A veces el minimalismo da un poco de vértigo porque lo relacionamos con “tener que” deshacernos de todo, quedarnos con lo justo y decorar nuestro salón con una silla y una mesa. Si esa es la imagen que tienes del minimalismo, normal que no te interese; pero es que el minimalismo no es eso, o bueno, no es solo eso.

Desde mi punto de vista, el minimalismo consiste en tener desde el amor y el aprecio real por las cosas, lo que implica analizar detenidamente qué aporta cada cosa que tenemos, cuál es su utilidad y por qué la retenemos en nuestra vida.

El minimalismo consiste en tener desde el amor y el aprecio real por las cosas

La práctica de minimalismo incluye trabajar conceptos como: amor, aprecio, soltar, apego y miedo (entre muchos otros).
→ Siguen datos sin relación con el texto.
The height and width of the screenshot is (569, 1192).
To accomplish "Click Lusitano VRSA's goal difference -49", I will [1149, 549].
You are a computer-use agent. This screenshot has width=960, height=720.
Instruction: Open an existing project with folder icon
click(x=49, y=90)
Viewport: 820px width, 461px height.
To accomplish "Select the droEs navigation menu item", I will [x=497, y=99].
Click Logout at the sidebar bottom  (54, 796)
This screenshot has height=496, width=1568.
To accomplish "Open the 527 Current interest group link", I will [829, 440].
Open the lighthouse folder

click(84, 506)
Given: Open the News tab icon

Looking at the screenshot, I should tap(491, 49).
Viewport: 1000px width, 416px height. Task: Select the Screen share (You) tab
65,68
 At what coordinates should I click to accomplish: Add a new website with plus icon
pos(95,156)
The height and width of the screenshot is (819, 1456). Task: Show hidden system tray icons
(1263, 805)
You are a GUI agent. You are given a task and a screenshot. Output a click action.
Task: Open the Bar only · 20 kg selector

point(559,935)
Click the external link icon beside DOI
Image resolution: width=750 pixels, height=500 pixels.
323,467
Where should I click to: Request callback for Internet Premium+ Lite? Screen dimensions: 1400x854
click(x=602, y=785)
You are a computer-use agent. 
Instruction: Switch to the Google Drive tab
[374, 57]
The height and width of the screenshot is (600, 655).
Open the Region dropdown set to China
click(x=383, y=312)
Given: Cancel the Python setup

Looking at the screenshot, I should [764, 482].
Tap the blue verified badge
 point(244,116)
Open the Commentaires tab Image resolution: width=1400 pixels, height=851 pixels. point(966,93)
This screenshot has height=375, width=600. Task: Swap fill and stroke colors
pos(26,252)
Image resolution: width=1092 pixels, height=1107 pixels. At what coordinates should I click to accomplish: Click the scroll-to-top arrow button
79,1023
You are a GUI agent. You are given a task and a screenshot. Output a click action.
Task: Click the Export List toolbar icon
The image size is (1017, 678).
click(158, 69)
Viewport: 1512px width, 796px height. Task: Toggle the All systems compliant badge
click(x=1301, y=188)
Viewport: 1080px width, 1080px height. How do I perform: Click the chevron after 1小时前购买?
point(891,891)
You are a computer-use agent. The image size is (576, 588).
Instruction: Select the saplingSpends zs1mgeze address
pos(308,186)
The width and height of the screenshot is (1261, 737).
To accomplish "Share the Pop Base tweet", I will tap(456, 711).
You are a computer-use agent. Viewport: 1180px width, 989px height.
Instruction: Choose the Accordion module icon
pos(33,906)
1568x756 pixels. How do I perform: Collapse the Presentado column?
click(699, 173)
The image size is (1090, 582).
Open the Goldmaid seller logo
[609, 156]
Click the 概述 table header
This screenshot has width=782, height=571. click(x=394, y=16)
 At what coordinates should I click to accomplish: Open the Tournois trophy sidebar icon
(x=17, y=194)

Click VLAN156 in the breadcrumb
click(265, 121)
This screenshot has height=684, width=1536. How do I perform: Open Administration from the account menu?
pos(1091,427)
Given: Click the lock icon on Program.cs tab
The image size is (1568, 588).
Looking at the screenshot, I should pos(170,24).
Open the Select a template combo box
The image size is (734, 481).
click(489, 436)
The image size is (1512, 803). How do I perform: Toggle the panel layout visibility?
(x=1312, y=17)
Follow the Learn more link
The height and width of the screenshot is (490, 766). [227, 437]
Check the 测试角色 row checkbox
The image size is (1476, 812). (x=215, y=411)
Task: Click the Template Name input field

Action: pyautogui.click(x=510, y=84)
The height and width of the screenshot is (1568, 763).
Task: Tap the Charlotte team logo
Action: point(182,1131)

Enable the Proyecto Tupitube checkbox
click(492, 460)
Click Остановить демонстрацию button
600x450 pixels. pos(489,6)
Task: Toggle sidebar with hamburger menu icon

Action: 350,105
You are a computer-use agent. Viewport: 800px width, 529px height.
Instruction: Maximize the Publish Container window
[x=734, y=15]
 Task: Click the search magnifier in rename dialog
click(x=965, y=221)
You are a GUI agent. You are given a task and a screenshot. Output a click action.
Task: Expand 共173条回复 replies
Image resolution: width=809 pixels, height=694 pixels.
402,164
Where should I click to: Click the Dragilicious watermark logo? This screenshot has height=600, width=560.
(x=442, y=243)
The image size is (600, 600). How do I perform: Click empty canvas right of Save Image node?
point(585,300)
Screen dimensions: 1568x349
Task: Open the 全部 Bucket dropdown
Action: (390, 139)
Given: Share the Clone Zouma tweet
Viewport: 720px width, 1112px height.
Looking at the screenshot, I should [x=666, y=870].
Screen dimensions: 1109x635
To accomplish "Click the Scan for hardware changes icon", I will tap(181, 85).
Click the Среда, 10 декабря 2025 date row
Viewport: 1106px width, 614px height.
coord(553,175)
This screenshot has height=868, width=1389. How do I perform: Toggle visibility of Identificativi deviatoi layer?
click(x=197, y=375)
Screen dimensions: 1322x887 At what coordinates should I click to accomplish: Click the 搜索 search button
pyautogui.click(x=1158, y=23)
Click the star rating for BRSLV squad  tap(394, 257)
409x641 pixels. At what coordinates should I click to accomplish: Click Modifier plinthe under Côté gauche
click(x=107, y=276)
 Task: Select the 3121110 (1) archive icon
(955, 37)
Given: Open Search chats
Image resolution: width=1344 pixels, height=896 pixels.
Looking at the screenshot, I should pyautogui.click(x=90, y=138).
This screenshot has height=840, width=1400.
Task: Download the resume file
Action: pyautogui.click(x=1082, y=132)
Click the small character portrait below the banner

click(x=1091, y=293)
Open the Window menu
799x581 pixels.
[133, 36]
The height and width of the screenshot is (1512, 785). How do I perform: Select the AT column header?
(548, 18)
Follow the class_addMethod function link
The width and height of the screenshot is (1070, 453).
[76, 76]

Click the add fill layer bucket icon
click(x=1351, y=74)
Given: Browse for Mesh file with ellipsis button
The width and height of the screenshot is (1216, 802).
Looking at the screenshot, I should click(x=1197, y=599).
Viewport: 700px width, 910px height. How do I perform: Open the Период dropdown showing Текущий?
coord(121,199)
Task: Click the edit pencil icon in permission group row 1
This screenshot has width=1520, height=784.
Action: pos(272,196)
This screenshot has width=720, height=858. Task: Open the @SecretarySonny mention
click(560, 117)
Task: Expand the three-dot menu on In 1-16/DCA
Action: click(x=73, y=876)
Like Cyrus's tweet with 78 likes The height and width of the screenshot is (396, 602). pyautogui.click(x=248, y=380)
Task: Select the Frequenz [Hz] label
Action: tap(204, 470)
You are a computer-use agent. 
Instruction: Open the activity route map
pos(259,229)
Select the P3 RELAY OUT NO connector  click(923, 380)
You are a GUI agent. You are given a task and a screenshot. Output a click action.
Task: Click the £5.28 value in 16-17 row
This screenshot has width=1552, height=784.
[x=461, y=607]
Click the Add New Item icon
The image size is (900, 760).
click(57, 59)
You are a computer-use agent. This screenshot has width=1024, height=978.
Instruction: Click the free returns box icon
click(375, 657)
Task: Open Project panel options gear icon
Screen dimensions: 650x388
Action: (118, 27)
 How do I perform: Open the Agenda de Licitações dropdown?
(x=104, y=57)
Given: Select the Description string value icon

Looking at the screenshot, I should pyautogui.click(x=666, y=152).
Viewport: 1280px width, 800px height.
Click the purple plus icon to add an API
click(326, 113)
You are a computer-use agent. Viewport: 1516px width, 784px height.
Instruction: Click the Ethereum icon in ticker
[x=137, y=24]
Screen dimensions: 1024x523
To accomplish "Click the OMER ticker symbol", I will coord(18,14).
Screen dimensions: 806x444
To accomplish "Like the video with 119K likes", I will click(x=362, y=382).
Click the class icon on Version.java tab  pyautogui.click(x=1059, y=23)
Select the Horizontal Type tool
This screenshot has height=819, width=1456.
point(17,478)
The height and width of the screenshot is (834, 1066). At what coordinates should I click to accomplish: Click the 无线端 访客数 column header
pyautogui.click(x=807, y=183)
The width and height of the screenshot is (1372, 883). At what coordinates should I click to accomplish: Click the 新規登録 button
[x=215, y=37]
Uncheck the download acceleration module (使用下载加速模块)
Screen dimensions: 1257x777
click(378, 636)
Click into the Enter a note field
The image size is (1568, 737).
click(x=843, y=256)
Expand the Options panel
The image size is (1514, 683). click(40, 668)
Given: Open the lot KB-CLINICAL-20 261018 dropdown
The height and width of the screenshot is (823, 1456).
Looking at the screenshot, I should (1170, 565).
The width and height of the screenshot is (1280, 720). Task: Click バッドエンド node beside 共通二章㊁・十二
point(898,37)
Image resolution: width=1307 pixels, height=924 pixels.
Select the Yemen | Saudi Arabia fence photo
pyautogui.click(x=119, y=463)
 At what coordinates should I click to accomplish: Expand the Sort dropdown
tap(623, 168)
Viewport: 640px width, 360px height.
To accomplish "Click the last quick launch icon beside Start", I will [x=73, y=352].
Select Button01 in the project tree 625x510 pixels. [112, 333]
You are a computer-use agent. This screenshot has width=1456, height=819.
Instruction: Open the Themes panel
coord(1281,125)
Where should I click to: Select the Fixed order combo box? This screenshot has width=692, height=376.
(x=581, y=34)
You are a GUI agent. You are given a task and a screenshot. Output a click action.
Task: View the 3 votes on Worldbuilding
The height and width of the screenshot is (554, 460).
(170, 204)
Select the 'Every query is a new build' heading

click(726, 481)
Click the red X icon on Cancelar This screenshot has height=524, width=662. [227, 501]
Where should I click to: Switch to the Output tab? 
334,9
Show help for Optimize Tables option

Al final es un hábito que debe trabajarse desde el amor, sirve para apreciar las cosas, necesitamos soltar y trabajar el apego, y además nos enfrentaremos a miedos e incertidumbres. Seguro que conoces el famoso “¿y si esto lo necesito luego?”

Si este tema te interesa, quiero invitarte a hacer varias cosas:

  • Una primera limpieza general en la que puedes deshacerte de lo que te produce ruido: decoración que te aburre, libros que no te han gustado o ya no vas a leer, ropa que no utilizas, etc.
  • Documental Minimalism de Netflix, donde verás cómo toda una vida puede caber en una maleta de mano.
  • Hacer algún curso sobre minimalismo. Yo he estado haciendo el de “Minimalismo y orden a medida” de la web Sencillez Plena.

¿Algo más?

Sí, mantén esta idea en mente: el minimalismo no es blanco o negro. Si creemos que consiste en no tener nada, preferiremos quedarnos con todo.

Lo ideal es comprender que hay una amplísima escala de grises y que, entre tener todo lo que tenemos y no tener nada, podemos situarnos en un equilibrio en el que encontremos beneficios sin tener que hacer renuncias para las que no estamos preparados.

Meditar (2)

Meditar

Creo que la recomendación de meditar aparece en todas mis listas sobre todas las cosas. Mejorar la calidad de vida, tener mayor bienestar, trabajar la autoestima, conseguir mayor sensación de felicidad, aprovechar al máximo los procesos de ayuda… La meditación, cuando se hace sin presión, solo tiene beneficios.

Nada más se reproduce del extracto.